::: SOURCE RECORDS :::

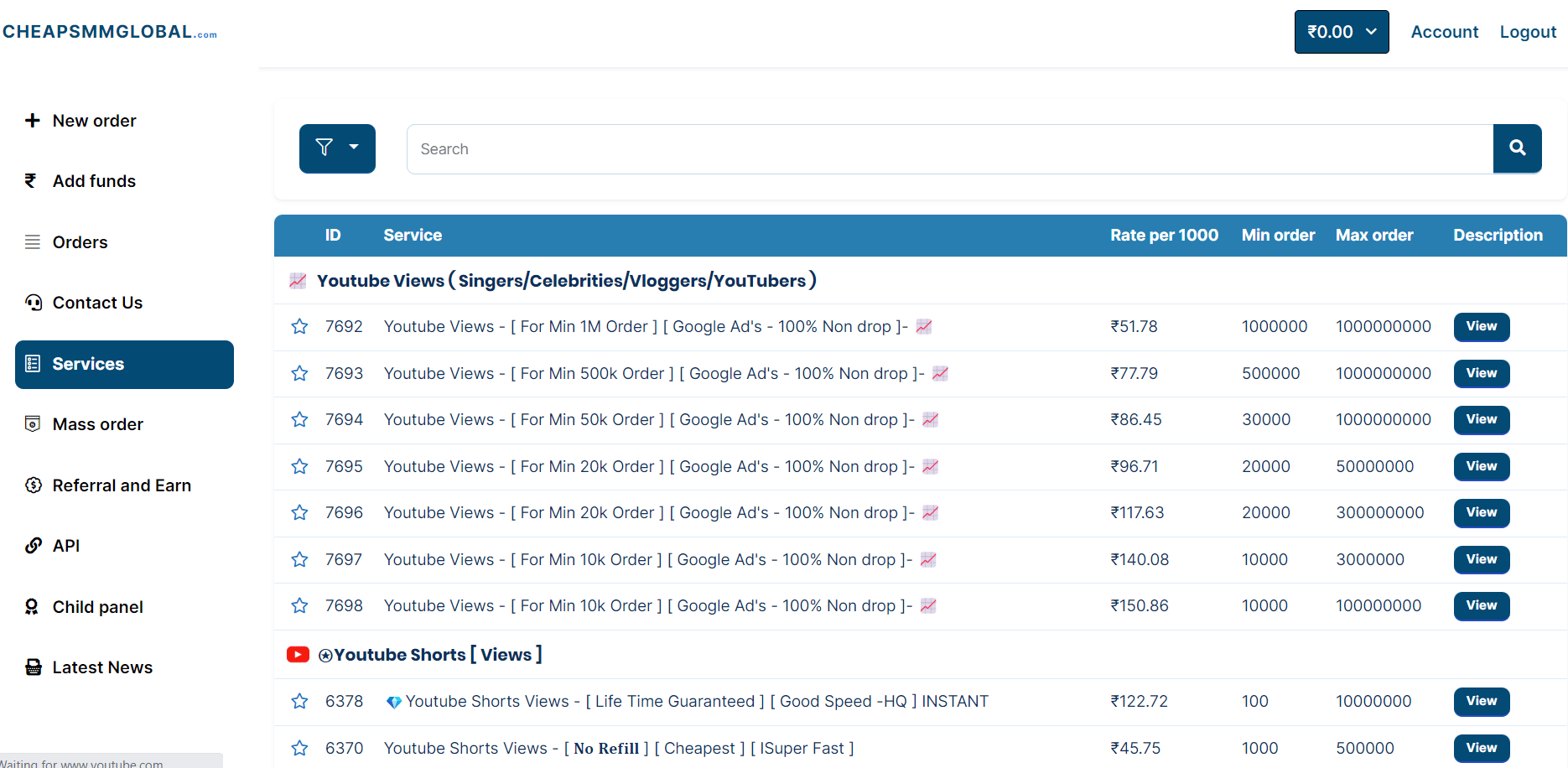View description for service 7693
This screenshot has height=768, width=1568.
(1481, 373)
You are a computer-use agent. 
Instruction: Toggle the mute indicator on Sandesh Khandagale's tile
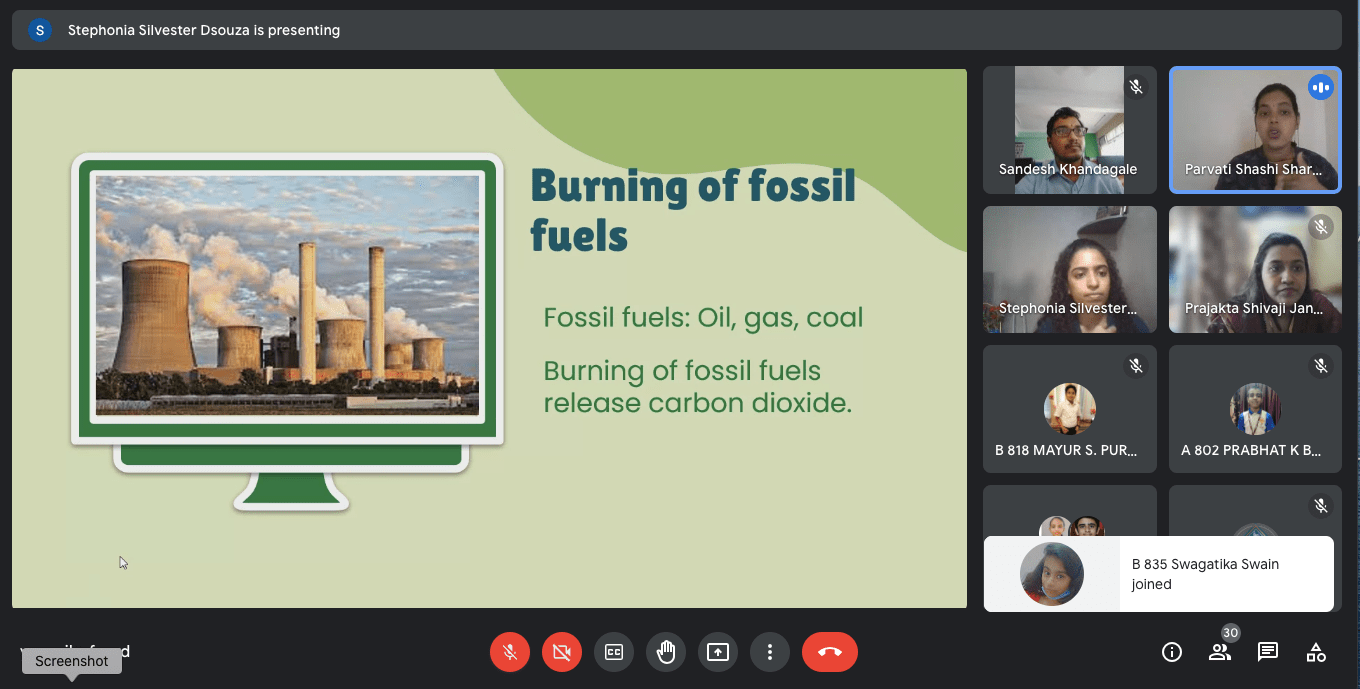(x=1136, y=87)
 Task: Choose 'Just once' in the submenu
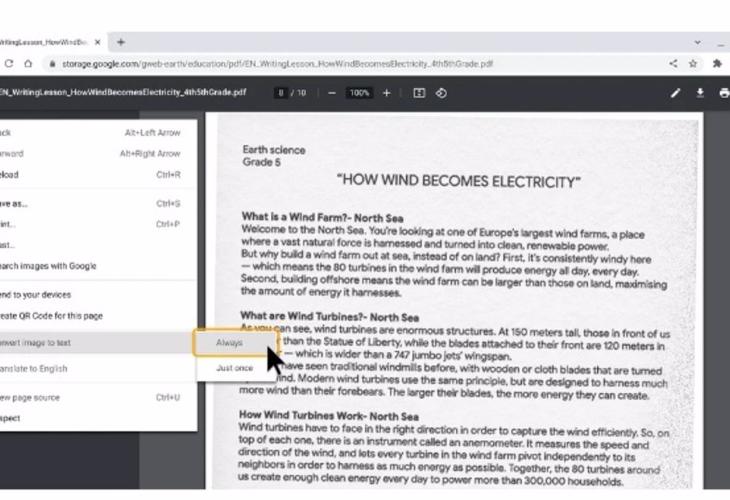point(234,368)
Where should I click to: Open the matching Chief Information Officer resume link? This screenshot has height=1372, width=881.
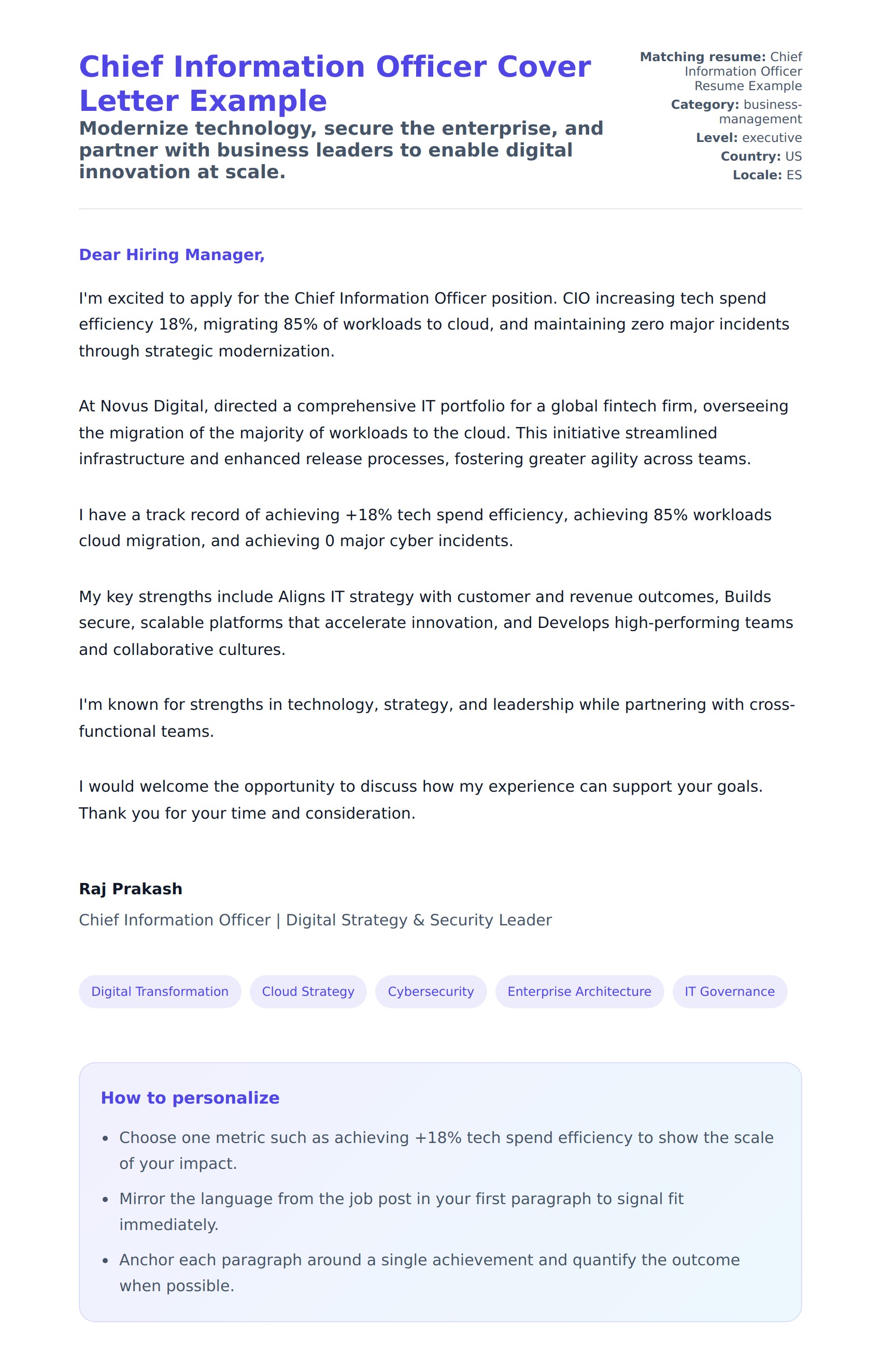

:::

= STATED GOAL =
Output the records above as a Markdown table with two columns, Row and Line. Number each line in order, skip blank lines, and leave the pictures out.

= THE ANSWER =
| Row | Line |
|---|---|
| 1 | View description for service 7693 |
| 2 | This screenshot has height=768, width=1568. |
| 3 | (1481, 373) |
| 4 | You are a computer-use agent.  |
| 5 | Instruction: Toggle the mute indicator on Sandesh Khandagale's tile |
| 6 | (x=1136, y=87) |
| 7 |  Task: Choose 'Just once' in the submenu |
| 8 | point(234,368) |
| 9 | Where should I click to: Open the matching Chief Information Officer resume link? This screenshot has height=1372, width=881. |